NCT number NCT00035334
Other study ID # CL-503004
Secondary ID
Status Completed
Phase Phase 2/Phase 3
First received May 2, 2002
Last updated February 13, 2006
Start date October 2001
Est. completion date December 2004

Study information

Verified date February 2006
Source Bellus Health Inc
Contact n/a
Is FDA regulated No
Health authority United States: Food and Drug Administration
Study type Interventional

Clinical Trial Summary

The main objective of this study is to evaluate the safety and efficacy of NC-503 compared to placebo in patients with secondary (AA) amyloidosis using a composite assessment of clinical improvement/worsening of both renal and gastrointestinal functions.


Description:

AA amyloidosis is associated with chronic inflammatory conditions (rheumatoid arthritis, ankylosing spondylitis, inflammatory bowel disease), chronic infection (tuberculosis, osteomyelitis), and Familial Mediterranean Fever. Rheumatoid arthritis is the major cause of AA amyloidosis in Western Europe and North America. The most common clinical feature of AA amyloidosis is renal dysfunction manifested as nephrotic-range proteinuria or renal insufficiency at the time of diagnosis. End-stage renal failure is the cause of death in 40-60% of cases. Gastrointestinal involvement is also frequent and is usually manifested as chronic diarrhea, body weight loss and malabsorption. Enlargement of the liver and spleen may also occur in some patients. The median survival time from diagnosis varies from 2 to 8 years depending on the stage of the disease at time of diagnosis. The goal of the current therapy in AA amyloidosis is the control of the associated disease. However, the current approaches for the treatment of AA amyloidosis are unspecific, toxic, invasive, and not sufficiently effective in many cases. NC-503 was specifically designed to compete with the naturally occurring sulfated GAGs for the binding to amyloidogenic precursor proteins, and to inhibit amyloid deposition into tissues. The proposed therapy with NC-503 is based on the prevention of the amyloid fibril formation. The objective of this clinical phase II/III study is to determine the efficacy and safety of NC-503 compared to a placebo in patients suffering from secondary (AA) amyloidosis by the assessment of clinical improvement/ worsening of both renal and gastrointestinal functions.

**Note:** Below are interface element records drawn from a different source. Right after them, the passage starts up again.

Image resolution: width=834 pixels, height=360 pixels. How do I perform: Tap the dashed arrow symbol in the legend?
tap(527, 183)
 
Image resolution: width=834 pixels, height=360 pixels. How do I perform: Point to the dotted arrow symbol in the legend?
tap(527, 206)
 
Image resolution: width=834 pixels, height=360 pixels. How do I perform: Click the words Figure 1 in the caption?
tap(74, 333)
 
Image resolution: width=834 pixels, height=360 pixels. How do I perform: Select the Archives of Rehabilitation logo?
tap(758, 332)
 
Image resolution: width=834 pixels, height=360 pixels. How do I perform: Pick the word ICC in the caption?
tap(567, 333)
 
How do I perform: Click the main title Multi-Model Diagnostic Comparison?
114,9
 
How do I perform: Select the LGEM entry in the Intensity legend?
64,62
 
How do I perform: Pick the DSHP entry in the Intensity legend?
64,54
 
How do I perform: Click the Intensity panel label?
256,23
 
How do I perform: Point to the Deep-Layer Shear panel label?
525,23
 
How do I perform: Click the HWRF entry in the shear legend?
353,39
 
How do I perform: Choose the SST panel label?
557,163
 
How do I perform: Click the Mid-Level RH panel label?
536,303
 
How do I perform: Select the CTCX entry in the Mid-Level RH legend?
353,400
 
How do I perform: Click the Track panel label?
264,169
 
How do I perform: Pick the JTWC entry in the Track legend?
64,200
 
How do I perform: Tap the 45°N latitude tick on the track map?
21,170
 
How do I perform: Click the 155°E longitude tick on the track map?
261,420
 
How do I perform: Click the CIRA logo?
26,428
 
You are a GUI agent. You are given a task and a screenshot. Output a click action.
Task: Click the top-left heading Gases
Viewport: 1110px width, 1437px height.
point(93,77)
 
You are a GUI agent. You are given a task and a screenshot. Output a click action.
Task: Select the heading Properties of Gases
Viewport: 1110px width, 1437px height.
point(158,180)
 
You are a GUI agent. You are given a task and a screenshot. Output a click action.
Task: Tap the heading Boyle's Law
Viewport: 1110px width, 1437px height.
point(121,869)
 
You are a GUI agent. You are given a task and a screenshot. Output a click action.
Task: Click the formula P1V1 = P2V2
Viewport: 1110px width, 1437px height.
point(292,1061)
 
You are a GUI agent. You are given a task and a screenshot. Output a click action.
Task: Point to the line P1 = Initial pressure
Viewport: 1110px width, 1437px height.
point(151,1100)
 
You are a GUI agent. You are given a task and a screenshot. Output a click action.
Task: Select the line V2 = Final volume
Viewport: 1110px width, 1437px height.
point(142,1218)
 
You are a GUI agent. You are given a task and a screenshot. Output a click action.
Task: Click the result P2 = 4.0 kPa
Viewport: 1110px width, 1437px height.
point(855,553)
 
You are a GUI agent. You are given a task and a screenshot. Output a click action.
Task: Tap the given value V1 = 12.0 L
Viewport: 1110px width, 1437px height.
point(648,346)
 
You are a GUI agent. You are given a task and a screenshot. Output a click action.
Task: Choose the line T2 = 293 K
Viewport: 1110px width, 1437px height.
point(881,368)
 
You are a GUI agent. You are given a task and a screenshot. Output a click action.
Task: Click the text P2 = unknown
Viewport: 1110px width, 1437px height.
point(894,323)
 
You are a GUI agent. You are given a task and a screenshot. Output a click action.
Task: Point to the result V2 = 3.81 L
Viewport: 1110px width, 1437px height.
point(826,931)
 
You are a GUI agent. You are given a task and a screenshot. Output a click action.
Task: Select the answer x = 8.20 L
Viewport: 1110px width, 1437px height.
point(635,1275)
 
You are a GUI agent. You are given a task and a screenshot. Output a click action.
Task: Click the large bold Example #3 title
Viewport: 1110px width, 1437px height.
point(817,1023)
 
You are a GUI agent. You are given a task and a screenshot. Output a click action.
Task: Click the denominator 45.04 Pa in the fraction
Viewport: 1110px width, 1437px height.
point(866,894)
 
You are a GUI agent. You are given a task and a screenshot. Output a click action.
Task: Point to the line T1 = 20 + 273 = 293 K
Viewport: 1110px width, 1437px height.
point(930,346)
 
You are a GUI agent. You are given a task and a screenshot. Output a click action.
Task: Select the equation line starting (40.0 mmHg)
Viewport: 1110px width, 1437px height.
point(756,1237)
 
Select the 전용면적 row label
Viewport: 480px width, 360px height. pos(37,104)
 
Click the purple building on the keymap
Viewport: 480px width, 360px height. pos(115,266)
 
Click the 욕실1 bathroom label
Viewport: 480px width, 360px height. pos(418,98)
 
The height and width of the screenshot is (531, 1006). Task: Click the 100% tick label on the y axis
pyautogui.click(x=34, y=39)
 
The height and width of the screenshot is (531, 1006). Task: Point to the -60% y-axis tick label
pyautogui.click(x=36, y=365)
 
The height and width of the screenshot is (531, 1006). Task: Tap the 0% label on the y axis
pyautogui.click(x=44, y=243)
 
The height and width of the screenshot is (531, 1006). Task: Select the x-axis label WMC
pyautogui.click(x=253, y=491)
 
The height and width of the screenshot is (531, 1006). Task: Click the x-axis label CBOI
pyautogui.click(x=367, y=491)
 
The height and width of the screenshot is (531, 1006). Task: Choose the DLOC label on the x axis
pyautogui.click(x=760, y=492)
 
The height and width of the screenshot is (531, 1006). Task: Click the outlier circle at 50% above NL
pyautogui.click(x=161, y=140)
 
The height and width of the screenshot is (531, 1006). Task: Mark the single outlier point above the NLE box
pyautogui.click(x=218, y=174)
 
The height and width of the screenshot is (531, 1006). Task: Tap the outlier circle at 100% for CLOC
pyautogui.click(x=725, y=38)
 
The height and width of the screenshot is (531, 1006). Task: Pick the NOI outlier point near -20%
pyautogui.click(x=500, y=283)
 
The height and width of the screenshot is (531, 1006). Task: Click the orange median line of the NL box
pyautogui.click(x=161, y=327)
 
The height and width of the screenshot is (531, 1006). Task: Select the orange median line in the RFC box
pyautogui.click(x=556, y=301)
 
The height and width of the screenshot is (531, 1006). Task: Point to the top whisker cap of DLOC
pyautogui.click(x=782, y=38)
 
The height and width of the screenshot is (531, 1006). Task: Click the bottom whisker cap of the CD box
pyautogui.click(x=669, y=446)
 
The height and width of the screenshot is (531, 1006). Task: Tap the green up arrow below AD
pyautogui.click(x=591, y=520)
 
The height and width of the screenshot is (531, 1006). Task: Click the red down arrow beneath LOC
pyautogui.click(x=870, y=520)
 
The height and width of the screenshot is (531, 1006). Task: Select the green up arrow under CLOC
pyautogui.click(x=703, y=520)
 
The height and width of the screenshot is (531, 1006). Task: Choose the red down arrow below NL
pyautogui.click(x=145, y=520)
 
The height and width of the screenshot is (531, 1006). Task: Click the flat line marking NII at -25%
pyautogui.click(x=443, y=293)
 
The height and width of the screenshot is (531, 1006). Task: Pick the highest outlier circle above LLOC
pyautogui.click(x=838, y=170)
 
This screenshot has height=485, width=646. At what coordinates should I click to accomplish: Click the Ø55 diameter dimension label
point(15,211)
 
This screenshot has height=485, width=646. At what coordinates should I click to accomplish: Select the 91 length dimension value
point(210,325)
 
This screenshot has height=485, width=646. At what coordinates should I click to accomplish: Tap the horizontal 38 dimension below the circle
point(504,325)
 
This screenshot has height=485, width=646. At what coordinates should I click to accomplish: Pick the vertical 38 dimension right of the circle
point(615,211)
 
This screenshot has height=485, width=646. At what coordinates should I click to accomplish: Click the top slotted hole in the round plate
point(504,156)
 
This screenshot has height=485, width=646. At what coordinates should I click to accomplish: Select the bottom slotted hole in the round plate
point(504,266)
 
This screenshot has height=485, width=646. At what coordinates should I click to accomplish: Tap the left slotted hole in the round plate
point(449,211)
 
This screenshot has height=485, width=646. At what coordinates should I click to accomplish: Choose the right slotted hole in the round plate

Other known NCT identifiers
  • NCT00017667

Recruitment information / eligibility

Status Completed
Enrollment 150
Est. completion date December 2004
Est. primary completion date
Accepts healthy volunteers No
Gender Both
Age group 18 Years and older
Eligibility PROTOCOL INCLUSION CRITERIA

- Patients must be 18 years of age or older.

- Males and females. If women of childbearing potential (i.e., not surgically sterilized or post-menopausal greater than one year) the patient must be using effective birth control.

- Diagnosis of AA amyloidosis demonstrated by positive biopsy (Congo red staining) and immunohistochemistry or immunoelectron microscopy at screening visit. Tissue from previous biopsy can be used for confirmation of diagnosis, if available.

- Persistent proteinuria defined as urinary protein excretion ? 1g/24h in two distinct 24-h urine collections at least 1 week apart within 3 months prior to study entry (baseline, Month 0 visit) without evidence of urinary tract infection or overt heart failure (NYHA class III or more); OR creatinine clearance ? 60 mL/min in two distinct measures at least 1 week apart within 3 months prior to study entry (baseline, Month 0 visit).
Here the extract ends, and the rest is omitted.